BGH,
Beschl. v. 16.1.2003 - 1 StR 531/02
1 StR 531/02
BUNDESGERICHTSHOF
BESCHLUSS
vom
16. Januar 2003
in dem Sicherungsverfahren
gegen
Der 1. Strafsenat des Bundesgerichtshofes hat am 16. Januar 2003
beschlossen:
Die Revision des Beschuldigten gegen das Urteil des Landgerichts
Nürnberg-Fürth vom 22. August 2002 wird als
unbegründet verworfen, da die Nachprüfung des Urteils
auf Grund der Revisionsrechtfertigung keinen Rechtsfehler zum Nachteil
des Beschuldigten ergeben hat (§ 349 Abs. 2 StPO).
Der Beschwerdeführer hat die Kosten des Rechtsmittels zu
tragen.

************

▶ AUFGABENSTELLUNG
Gib den BGH-Beschluss vollständig und wortgetreu aus. Die Datensätze werden für die Bearbeitung nicht gebraucht.

************

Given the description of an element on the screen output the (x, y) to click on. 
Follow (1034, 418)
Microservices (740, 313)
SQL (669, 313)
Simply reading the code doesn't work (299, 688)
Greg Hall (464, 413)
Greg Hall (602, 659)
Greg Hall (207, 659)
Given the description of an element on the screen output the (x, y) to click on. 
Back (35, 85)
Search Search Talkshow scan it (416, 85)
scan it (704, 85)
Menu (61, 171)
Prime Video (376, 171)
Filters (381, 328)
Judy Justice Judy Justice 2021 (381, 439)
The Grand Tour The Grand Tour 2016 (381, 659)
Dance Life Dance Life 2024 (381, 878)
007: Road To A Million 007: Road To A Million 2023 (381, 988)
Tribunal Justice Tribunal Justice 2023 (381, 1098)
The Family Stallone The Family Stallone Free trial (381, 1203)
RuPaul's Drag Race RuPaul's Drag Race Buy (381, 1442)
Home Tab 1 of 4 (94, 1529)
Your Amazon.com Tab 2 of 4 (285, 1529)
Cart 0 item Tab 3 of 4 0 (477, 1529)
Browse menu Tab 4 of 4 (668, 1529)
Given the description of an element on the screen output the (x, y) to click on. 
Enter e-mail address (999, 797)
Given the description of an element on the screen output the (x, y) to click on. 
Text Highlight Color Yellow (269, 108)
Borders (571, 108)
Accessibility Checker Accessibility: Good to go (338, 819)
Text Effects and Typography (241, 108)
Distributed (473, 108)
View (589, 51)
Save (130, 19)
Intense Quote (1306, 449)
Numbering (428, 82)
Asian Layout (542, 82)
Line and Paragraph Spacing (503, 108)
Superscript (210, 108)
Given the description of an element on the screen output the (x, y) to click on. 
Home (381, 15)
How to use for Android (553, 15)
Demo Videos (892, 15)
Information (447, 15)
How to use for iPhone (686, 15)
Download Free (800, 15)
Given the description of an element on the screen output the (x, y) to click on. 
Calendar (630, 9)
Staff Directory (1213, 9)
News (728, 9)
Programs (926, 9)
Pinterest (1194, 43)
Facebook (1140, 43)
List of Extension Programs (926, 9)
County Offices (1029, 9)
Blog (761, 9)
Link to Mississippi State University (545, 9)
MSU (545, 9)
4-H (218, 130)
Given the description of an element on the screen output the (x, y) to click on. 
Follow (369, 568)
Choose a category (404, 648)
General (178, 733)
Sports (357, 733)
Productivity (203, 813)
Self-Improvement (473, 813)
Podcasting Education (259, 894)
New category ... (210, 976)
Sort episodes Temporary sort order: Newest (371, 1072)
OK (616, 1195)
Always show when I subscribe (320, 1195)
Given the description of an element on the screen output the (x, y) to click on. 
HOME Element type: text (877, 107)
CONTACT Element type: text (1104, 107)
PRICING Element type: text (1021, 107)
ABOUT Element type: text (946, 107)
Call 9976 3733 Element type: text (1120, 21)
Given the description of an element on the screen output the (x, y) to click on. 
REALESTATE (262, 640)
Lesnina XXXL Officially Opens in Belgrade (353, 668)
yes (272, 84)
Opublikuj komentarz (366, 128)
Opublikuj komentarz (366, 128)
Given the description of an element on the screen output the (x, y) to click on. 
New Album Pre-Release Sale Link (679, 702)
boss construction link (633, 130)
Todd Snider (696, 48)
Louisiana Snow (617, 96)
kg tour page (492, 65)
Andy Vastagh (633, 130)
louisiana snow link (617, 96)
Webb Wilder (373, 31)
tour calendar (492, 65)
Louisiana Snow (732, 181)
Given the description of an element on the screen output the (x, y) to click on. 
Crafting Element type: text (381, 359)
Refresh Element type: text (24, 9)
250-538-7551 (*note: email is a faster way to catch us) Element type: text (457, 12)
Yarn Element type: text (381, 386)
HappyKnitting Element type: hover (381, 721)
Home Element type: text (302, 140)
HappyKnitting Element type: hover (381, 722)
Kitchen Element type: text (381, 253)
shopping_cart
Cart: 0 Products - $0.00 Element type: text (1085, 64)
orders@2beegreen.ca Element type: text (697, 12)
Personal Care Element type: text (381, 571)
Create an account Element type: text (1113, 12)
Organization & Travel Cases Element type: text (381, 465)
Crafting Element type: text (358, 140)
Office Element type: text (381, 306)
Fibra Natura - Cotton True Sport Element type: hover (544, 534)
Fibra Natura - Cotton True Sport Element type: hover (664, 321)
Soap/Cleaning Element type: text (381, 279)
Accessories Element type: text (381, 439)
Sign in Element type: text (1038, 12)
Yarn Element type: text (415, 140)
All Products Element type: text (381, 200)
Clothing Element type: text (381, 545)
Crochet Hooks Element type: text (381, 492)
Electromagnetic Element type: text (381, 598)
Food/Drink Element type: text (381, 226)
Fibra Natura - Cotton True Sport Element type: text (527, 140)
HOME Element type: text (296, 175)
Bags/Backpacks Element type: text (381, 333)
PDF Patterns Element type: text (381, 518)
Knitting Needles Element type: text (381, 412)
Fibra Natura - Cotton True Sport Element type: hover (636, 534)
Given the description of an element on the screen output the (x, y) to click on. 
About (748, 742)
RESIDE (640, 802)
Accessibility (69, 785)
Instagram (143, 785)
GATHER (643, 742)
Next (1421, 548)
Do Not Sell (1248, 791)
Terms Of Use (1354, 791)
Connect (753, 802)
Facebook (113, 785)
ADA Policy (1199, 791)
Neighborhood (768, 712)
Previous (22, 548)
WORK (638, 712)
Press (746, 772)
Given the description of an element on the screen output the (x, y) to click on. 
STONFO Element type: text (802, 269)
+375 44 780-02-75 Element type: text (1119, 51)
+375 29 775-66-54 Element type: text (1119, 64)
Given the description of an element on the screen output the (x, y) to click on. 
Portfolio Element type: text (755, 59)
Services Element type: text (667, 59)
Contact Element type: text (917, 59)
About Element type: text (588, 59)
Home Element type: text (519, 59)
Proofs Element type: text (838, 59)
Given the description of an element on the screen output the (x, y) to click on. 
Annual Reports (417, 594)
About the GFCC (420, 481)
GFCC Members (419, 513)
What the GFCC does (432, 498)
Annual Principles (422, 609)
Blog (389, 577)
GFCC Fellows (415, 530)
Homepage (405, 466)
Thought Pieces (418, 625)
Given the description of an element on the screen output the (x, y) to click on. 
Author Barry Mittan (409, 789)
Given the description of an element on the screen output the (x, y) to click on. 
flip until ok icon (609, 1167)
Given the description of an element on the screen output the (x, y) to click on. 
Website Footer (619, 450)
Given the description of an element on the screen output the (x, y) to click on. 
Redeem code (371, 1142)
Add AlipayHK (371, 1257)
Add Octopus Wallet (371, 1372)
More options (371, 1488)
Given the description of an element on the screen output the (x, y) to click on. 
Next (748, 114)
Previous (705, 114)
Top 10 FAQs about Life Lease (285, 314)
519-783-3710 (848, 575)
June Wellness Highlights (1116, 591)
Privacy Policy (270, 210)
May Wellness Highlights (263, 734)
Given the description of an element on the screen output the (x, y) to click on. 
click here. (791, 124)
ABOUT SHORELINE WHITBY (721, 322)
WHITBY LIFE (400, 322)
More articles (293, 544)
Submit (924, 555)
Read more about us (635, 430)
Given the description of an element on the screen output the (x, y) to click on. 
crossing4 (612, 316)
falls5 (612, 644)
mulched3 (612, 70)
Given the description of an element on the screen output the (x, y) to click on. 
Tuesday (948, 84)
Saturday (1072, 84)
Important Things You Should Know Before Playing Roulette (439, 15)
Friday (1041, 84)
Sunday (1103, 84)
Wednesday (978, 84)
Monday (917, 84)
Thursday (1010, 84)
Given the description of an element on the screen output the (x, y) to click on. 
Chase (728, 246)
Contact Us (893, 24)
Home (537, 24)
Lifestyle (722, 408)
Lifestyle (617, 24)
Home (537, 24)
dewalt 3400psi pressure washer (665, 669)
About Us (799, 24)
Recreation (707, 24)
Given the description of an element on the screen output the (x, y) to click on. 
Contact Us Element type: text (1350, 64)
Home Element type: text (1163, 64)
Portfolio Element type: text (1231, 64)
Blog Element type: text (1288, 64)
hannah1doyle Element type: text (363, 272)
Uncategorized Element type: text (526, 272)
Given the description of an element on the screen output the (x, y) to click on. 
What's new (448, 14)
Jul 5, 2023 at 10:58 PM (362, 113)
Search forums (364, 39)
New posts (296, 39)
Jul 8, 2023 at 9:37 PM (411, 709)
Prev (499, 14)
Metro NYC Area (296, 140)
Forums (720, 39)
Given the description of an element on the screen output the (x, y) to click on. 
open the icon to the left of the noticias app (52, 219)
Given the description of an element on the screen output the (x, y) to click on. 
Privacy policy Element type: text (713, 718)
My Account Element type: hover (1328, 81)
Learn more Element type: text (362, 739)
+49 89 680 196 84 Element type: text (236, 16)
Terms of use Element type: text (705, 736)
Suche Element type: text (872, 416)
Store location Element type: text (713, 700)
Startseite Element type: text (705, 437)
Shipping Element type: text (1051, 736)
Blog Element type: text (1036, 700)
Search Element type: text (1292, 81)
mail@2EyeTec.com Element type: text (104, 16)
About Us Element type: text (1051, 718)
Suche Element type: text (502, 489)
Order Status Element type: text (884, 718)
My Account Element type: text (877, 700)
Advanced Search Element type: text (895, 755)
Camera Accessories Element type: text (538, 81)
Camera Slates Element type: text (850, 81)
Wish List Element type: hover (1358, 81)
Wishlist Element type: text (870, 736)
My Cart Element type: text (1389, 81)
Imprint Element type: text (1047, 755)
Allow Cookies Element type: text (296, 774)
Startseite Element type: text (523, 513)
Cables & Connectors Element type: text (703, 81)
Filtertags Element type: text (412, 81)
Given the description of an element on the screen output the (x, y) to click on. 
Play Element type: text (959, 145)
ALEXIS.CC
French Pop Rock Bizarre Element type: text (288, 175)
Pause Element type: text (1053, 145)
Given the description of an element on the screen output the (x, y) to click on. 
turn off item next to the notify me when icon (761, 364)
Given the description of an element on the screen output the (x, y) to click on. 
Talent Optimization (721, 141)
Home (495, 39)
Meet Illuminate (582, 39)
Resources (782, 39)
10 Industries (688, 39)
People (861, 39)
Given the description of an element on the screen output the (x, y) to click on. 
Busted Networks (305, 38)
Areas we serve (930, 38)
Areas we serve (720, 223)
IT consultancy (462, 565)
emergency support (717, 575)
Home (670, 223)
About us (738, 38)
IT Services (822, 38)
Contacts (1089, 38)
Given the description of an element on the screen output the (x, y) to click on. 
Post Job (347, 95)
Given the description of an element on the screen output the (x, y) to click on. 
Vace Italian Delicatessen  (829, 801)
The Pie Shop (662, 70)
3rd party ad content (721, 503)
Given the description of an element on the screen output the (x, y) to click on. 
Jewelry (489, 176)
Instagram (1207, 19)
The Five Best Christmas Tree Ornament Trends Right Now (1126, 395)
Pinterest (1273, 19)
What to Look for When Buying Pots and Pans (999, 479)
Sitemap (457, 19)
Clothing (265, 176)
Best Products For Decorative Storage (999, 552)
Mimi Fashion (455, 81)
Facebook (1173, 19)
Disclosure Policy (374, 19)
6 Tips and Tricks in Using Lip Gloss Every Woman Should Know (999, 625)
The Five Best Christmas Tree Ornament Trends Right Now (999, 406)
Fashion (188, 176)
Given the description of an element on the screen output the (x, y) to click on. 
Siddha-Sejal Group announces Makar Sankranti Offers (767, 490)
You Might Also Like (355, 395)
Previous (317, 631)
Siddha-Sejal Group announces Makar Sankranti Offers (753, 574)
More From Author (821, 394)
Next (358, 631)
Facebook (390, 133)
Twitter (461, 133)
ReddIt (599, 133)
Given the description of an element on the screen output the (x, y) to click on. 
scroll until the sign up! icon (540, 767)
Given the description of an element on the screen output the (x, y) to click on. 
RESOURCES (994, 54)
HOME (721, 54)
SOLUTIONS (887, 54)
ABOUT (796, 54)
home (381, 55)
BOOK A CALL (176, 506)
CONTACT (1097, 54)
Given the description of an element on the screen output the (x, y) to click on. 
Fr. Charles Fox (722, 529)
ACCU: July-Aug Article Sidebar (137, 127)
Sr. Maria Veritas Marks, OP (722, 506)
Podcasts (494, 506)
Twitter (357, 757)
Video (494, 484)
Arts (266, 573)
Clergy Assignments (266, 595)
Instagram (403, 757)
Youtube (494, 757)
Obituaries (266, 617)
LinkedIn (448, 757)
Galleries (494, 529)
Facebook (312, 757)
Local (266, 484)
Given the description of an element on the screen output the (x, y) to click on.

************

▶ ERGEBNIS
BGH,
Beschl. v. 16.1.2003 - 1 StR 531/02
1 StR 531/02
BUNDESGERICHTSHOF
BESCHLUSS
vom
16. Januar 2003
in dem Sicherungsverfahren
gegen
Der 1. Strafsenat des Bundesgerichtshofes hat am 16. Januar 2003
beschlossen:
Die Revision des Beschuldigten gegen das Urteil des Landgerichts
Nürnberg-Fürth vom 22. August 2002 wird als
unbegründet verworfen, da die Nachprüfung des Urteils
auf Grund der Revisionsrechtfertigung keinen Rechtsfehler zum Nachteil
des Beschuldigten ergeben hat (§ 349 Abs. 2 StPO).
Der Beschwerdeführer hat die Kosten des Rechtsmittels zu
tragen.